20 thoughts on “Nonfiction November (Week 3): Be The Expert/Ask the Expert/Become the Expert

  1. What an interesting theme! I love when we can find patterns in our reading that are completely unintentional! Monsoon Mansion by Cinelle Barnes and Good Talk by Mira Jacob are other nonfiction books that touch on mother-child relationships. I read them both last year and really enjoyed them!

  2. What a great topic. All You Can Ever Know sounds especially good. I’m sure I must have read something I could suggest to you, but I mostly read fiction (as you know!). I’m guessing you want to stick with nonfiction? One I would like to read is Why Be Happy When You Could Be Normal? by Jeanette Winterson.

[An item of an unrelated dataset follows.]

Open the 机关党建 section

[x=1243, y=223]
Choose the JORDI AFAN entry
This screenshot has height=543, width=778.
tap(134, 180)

    • Have you read Gelardi’s other work? She writes exclusively about royals and mostly royal women. Her book about the five granddaughters of Queen Victoria who all became Queens is one of my all time favourites. The one about the Romanovs from 1848-1928 is also excellent.
      Thanks for the recommendation, will have to see if I can find that one!

  3. What an interesting topic! I’m so surprised to hear that Mariah’s book covers that kind of ground. I didn’t know that she had to go through that with her mother, unbelievable.

    Actually one of my favorite novels is White Oleander, which looks at very messed-up mother/daughter relationships. I’m not sure that’s exactly what you’re looking for here but it’s the first one that came to mind. Those kind of fraught dynamics often have a lot to tell us about what’s normal or how we view our own experience, I think. Mary Karr’s memoir The Liars’ Club also has a really interesting (also dysfunctional) mother-daughter story. It’s one of my favorite memoirs and really worth a read even if it doesn’t quite fit with your topic (sorry to only have negative ones to offer!!)

    I still have that Julia Gelardi Romanovs book on my list but it’s not easy to track down! None of my libraries have it and I’ve never come across a copy on any of the used-book sites I order from. Boo!

    • I retweeted a tweet from Brit Bennett’s that said Mariah Carey wrote the best book on racism this year. The depth of that “celebrity memoir” definitely caught me off guard. She delivered on many levels.

      I had a copy of White Oleander for years and never read it. Maybe I’ll look for it at the library.

      I had no idea Gelardi’s books were so hard to find! I just looked on bookdepository.com and they have some of her books! Feel like I should order one or two of her new ones…

  4. I haven’t really read any books on mother-daughter relationships but they often catch my attention.It’s a topic I would like to do some reading on, so I appreciate the recommendations!

  5. This is such a great compilation of parenting relationships. Now I really want to read Mariah Carey’s book! Oddly, most of the children / parent books I have read involve Mothers and Sons. I found myself slightly obsessed with FDR’s relationship with his Mother for some time (his massive biography was VERY dry though). Wonderful post!

    • You should totally read Mariah Carey’s book. A complete delight, honest and clear-eyed. I loved it.
      Mothers and sons are a whole different ballgame aren’t they? I recall something about FDR and his mother…did you watch the Ken Burns documentary on the Roosevelts? It was like 12 hours but complete perfection.

      • Oooh – I need to check out that documentary! I’m decently obsessed with FDR. His mother went away to college with him! As soon as I finish A Woman of No Importance I am picking up Mariah’s book!